The past few days have seen quite a debate about whether or not London TravelWatch libelled First Great Western when they wrote to the government criticising its punctuality record, and suggesting that its franchise be taken away.
Now, I frankly don't care whether or not the comments made were defamatory, because that is not the point.
The point is this, and it's the point of this whole blog, the only reason it exists, other than to give me something to do during those quiet moments at work.
The point is: customers of First Great Western are not happy. We are not happy with the fact that despite paying very high prices for our train tickets, we do not get the service we need in order to go about our business. We are not happy because when we try to get a refund, we are always sent the standard brush-off letter, and are forced to complain again and again before we get any sensible response. We are not happy because there are not enough carriages on the trains, so we are forced to spend hours sweating like sardines in the dirty foyers. And we are not happy because (pause to take large breath) WE FEEL AS THOUGH NO-ONE IS LISTENING!
I don't care who runs my trains. If First Great Western would listen to us for long enough to make a few improvements and run things a little better, I'd be happy for them to run the service. I know that the main problems are the Department for Transport, Network Rail and years of neglect. And, I don't think FGW should have the franchise taken away, because the next company probably wouldn't do any better. But, guess what? We have a few ideas, and we'd like a bit of dialogue. It's the mushroominess of it that I can't stand, being kept in the dark and being fed bullshit.

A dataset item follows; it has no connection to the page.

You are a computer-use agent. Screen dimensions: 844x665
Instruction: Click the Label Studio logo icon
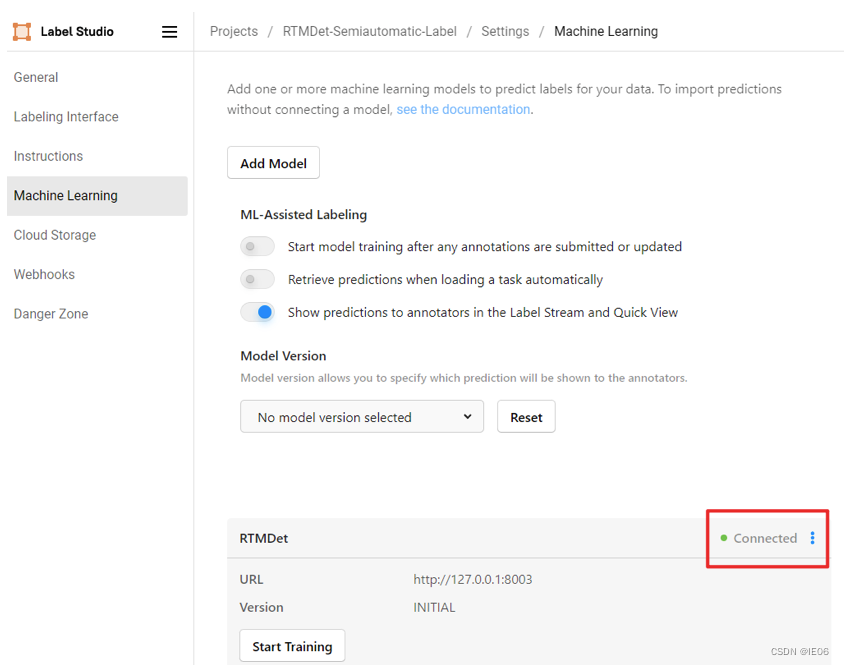22,32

So, please, can we have a conversation about how we can improve the system, rather than having a fight about who said what to whom, and who started it?
Thank you.
3 comments:
FGW need to listen to us and sort out our monor grumbles but we also need a change in attitude.

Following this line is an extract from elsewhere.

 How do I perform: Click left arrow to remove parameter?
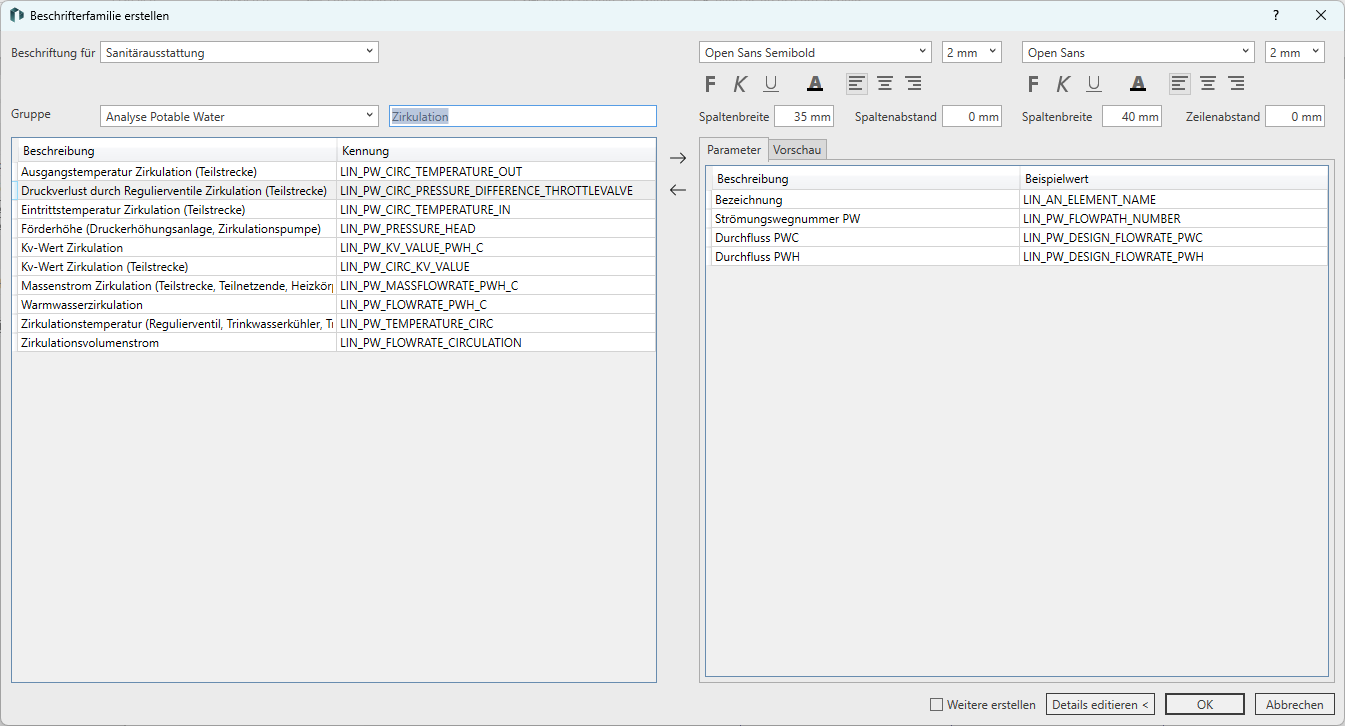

Despite the problems the rail industry is sucessful - more passengers and frieght are carried every year. I'd like to see the companies and the government treating this as good news and a great opportunity rather than a problem to be contained by fare increases and over crowding. If more people travel total costs increase (because you need to add an extra coach to your trains and lengthen platforms etc) but unit costs per passenger mile decrease (because each train still only needs one driver however long it is) and value for money in term of costs/benefits also increase.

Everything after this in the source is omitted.